11. Compound words are formed by the simple junction of roots, (the principal word standing last), which are written as a single word, but, in elementary works, separated by a small line ('). Grammatical
terminations are considered as independent words. E. g. vapor'ŝip'o, „steamboat” is composed of the roots vapor, „steam”, and ŝip, „a boat”, with the substantival termination o.

Sorry, I've never been one for wordy grammatical explanations, I prefer to learn from examples of usage, something that PMEG is very good for.

Kirilo81:Fine, so I propose a new case, the dative, marked by -l and two new pronouns, hi (for male humans, while li is gender neutral) and zi (including "we", while ni gets limited to an excluding sence). They are well-formed, useful and perfectly understandable, once explained.

You know, I'm kidding....
Ok, you mean something along the lines of this (click on 'Tradukoj' in the left hand column)? Ok, fair enough, you state that it was experimental. But, just goes to show, anyone can have a weak moment or two along the way. We have to be brave, resist the temptations lurking behind the bushes at every step. (Sorry, I'm just joking, couldn't resist).

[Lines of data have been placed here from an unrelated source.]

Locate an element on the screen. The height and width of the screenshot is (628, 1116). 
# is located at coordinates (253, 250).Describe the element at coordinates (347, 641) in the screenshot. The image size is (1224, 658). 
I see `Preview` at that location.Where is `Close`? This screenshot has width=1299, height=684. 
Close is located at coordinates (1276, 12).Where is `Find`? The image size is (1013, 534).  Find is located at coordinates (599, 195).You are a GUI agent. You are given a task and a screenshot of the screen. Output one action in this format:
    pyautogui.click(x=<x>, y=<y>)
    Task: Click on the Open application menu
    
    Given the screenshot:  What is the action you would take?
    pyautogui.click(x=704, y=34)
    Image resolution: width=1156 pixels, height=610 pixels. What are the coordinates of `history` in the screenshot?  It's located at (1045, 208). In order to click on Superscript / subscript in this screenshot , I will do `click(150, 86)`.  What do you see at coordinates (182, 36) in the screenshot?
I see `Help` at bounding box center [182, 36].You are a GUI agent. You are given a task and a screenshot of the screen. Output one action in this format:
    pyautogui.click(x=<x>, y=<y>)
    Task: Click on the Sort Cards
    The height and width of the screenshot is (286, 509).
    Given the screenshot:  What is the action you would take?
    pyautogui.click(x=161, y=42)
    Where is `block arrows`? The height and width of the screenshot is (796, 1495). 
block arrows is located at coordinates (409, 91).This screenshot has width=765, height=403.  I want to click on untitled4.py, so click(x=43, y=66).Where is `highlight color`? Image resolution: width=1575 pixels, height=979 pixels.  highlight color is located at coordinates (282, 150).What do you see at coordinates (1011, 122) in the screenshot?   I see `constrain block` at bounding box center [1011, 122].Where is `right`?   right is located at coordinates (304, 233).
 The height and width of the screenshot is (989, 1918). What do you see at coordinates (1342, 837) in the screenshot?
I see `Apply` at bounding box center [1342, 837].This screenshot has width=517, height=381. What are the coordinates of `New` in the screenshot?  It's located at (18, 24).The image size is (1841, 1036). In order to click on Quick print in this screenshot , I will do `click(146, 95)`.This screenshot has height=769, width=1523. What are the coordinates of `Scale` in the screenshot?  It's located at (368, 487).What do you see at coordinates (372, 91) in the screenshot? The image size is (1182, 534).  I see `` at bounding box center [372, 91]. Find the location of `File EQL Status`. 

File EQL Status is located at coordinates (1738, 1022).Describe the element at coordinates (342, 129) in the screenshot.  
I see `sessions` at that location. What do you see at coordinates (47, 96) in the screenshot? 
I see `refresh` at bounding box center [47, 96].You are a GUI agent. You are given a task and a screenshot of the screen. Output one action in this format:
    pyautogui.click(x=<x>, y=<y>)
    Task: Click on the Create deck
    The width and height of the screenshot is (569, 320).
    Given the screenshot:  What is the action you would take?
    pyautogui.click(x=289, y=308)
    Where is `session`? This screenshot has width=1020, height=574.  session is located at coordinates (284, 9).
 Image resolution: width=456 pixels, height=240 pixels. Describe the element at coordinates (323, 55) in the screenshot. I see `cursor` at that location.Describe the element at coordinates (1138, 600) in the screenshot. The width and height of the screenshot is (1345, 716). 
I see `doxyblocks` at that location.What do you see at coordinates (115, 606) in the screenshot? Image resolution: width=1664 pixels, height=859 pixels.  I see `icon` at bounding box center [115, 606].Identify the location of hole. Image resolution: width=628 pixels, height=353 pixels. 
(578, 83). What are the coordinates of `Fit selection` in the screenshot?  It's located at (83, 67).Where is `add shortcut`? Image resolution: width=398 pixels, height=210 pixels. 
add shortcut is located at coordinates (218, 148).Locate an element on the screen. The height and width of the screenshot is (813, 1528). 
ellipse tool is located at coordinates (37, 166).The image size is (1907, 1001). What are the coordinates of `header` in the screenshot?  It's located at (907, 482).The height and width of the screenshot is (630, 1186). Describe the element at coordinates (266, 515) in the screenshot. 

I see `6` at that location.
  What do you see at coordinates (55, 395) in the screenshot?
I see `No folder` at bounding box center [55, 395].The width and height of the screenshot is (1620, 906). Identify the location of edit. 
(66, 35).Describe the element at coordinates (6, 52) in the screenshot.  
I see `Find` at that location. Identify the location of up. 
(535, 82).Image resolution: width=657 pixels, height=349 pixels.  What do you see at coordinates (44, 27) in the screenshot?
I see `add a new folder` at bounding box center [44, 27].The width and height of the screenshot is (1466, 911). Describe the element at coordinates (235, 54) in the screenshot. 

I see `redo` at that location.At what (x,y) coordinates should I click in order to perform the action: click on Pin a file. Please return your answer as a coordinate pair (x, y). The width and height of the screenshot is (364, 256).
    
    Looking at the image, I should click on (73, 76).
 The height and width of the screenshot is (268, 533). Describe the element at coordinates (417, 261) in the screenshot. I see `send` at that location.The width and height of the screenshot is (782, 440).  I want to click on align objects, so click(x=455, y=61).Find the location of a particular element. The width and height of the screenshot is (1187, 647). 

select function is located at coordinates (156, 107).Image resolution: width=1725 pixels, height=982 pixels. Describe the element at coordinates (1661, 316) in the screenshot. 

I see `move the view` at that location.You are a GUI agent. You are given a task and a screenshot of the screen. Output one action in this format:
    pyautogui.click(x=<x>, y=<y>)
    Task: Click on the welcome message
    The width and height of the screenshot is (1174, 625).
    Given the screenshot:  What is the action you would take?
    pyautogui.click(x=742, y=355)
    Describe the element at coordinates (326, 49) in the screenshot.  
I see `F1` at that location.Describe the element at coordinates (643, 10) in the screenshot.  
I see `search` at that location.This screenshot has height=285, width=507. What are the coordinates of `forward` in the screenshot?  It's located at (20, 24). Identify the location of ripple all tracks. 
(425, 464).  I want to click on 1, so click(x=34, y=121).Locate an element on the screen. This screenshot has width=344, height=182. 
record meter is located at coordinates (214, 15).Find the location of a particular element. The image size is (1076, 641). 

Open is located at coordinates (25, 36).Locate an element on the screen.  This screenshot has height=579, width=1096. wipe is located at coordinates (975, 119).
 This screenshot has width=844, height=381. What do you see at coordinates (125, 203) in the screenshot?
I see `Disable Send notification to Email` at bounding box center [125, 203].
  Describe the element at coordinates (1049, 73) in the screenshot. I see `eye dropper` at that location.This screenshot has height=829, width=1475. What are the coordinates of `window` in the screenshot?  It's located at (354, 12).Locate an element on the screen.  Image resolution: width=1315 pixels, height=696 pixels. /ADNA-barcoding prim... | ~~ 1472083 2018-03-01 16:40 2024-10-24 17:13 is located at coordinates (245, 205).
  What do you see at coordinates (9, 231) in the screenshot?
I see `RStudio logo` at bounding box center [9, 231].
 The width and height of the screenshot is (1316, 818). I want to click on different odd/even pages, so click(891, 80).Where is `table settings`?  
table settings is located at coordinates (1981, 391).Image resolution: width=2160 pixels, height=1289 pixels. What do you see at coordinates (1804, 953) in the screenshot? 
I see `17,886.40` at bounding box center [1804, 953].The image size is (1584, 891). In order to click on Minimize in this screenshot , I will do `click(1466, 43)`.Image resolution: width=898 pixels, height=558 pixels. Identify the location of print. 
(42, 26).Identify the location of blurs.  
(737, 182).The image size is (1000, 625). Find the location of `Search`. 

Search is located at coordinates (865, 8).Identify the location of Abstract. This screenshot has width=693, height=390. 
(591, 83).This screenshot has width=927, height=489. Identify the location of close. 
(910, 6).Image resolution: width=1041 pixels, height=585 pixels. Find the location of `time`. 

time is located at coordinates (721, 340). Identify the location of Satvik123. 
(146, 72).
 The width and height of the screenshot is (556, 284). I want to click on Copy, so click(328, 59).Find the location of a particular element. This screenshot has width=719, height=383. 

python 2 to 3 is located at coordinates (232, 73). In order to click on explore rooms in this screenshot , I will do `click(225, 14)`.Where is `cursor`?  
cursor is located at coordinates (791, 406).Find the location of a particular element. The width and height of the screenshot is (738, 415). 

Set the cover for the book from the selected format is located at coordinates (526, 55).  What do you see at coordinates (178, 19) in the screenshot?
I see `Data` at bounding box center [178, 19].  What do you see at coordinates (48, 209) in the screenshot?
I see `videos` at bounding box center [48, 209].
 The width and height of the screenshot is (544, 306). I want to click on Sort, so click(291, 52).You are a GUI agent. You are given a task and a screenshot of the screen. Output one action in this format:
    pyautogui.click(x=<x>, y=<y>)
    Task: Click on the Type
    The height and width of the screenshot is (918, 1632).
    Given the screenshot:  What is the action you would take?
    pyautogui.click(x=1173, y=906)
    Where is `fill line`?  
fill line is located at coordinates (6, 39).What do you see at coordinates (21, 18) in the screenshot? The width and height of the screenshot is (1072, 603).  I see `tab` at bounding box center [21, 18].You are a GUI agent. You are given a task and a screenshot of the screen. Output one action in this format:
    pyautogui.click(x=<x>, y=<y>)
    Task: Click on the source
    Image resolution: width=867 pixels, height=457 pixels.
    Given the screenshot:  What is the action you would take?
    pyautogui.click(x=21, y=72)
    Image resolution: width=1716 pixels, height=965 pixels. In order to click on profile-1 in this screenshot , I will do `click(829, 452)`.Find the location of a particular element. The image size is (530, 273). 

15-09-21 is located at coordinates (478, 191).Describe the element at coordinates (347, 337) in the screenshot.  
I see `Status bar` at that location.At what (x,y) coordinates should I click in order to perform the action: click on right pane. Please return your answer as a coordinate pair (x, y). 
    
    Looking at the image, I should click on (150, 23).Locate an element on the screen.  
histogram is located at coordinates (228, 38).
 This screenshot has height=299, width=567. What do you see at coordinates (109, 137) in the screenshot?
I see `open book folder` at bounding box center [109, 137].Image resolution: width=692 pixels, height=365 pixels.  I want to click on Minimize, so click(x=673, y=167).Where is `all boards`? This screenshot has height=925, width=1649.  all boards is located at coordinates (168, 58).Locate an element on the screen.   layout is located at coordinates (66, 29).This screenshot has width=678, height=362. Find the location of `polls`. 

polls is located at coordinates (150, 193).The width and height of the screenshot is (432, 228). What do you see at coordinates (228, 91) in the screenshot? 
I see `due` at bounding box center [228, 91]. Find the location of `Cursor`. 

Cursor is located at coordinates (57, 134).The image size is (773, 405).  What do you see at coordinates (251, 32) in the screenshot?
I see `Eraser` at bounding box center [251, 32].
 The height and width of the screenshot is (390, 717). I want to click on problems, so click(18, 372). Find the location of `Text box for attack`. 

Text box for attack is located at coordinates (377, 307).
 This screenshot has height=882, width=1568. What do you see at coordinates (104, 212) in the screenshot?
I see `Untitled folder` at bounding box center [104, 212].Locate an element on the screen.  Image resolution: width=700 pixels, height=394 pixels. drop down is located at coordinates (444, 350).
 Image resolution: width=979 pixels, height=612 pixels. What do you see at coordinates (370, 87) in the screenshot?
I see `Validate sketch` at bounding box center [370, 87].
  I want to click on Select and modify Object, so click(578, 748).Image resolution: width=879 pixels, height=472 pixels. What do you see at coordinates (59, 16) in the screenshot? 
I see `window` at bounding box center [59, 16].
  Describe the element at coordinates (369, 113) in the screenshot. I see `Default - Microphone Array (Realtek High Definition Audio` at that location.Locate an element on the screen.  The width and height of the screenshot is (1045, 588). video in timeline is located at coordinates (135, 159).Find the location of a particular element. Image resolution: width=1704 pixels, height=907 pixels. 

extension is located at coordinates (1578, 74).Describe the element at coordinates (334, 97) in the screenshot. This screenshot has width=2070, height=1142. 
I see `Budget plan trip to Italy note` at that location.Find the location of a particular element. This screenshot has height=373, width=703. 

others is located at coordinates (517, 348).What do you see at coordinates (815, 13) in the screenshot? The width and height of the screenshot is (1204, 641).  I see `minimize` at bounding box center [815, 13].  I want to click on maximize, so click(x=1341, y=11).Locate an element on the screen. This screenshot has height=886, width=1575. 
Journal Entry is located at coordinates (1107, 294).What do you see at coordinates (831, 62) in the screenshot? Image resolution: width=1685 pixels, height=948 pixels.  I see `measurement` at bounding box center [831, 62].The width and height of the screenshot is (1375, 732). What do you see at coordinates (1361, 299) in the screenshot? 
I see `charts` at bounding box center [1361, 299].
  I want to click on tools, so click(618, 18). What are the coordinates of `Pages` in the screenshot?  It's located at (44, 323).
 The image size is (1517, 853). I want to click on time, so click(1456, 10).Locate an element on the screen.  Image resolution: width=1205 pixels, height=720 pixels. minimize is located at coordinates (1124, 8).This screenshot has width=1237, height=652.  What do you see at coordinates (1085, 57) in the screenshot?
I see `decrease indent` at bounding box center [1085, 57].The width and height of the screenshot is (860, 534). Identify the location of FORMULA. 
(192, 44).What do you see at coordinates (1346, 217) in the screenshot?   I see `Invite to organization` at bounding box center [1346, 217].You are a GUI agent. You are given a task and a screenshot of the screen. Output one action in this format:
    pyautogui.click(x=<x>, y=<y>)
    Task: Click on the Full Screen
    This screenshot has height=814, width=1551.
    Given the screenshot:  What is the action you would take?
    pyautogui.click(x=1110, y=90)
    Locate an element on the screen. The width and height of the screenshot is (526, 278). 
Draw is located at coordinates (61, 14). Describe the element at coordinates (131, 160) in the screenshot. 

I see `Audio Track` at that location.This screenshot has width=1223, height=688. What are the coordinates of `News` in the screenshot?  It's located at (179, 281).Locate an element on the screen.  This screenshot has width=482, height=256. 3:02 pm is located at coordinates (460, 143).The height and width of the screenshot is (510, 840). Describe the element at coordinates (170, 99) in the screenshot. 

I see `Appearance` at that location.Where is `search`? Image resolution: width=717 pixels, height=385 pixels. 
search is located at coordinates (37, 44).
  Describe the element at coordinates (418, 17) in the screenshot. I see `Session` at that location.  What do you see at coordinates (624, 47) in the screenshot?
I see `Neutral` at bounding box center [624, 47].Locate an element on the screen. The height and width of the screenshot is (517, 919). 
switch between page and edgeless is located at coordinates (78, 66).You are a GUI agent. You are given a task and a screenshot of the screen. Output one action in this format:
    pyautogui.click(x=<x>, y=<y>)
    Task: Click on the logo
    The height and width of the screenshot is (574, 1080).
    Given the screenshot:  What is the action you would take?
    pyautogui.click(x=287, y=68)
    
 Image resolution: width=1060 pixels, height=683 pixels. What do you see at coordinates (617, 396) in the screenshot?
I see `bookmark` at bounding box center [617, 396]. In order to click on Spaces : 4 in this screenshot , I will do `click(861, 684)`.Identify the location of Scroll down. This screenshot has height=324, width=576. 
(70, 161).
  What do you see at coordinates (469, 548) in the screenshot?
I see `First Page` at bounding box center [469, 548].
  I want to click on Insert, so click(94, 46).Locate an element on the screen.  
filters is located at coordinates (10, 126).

Kirilo81:And I'm not thinking about Fina Venko, raŭmismo etc. at all. In fact, "natural" and "artificial" are not categories applicable to languages, IMHO, as every human language contains both consciously and unconsciously formed elements.
I just accept, that Esperanto differs from other languages in the one point, that a part (! it's just a foundation) of its norm is fixed in a document. This doesn't rule out a "natural" evolution at all.

P.S.: In 95% of the use cases you don't need to make de more explicit, and in the 5% you need, fare de does this job perfectly well.
I generally agree with you on these points.

erinja (عرض الملف الشخصي) 22 أبريل، 2011 5:38:57 م

Miland:That entry doesn't mention the middle of the last century; possibly you are referring to the printed version (which I don't have)?
It was actually in a link that you posted on a completely different thread; it was a discussion on participles. The comment on "far" is about one page down from where that link starts, in a box beside the main text.

[quote=Jordan's i]Being Colloquial in Esperanto[/i]]::-I have the impression that over the mid years of the XXth century far established itself as moderately respectable, or at least unremarkable, but that by century’s turn its usage had begun falling off again.[/quote]

Miland (عرض الملف الشخصي) 22 أبريل، 2011 7:41:45 م

erinja:a link that you posted..discussion on participles. The comment on "far" is about one page down.
Yes, I've found it. Dankon!

sudanglo (عرض الملف الشخصي) 22 أبريل، 2011 7:49:30 م

Yet the 2010 corpus from Vikipedio at CorpusEye gives over 1000 hits for 'far'.

Seems to me it is still going strong.

The articles can't all have been written by the same chap.

erinja (عرض الملف الشخصي) 22 أبريل، 2011 7:54:03 م

sudanglo:The articles can't all have been written by the same chap.
I wouldn't be surprised if they were all written by the same person, to be honest! Or the same two people. The number of Esperanto speakers active in writing Wikipedia articles is low compared to the number of speakers generally.

sudanglo (عرض الملف الشخصي) 22 أبريل، 2011 8:12:43 م

But Kirilo the Fundamento isn't the only thing that sets Esperanto apart.

Those of a Finvenka disposition have over the years laboured in international cooperation to make sure, in advance of natural linguistic evolution, that Esperanto has appropriate terms to be ready to assume it's role.

Given the paucity of scientific, legal and other specialist articles that have been written in Esperanto, it has been necessary to ignore the usual lexicographic criteria and hothouse the language forward.

This is a honourable tradition in Esperanto - following in the footsteps of Zamenhof himself, who must surely have created more neologisms than any other single Esperantist.

Some might think that this congruent with its artifical nature. I imagine the same process has not been common with regard to the other European languages.

sudanglo (عرض الملف الشخصي) 22 أبريل، 2011 8:17:07 م

But Errinja the articles in the Monato corpus give 82 hits and they can't have been written by the same person.

And when did Monato start - early eighties wasn't it?

Edit: the Wikipedia 2010 Corpus at CorpusEye is 14 million words. Very prolific for two people only!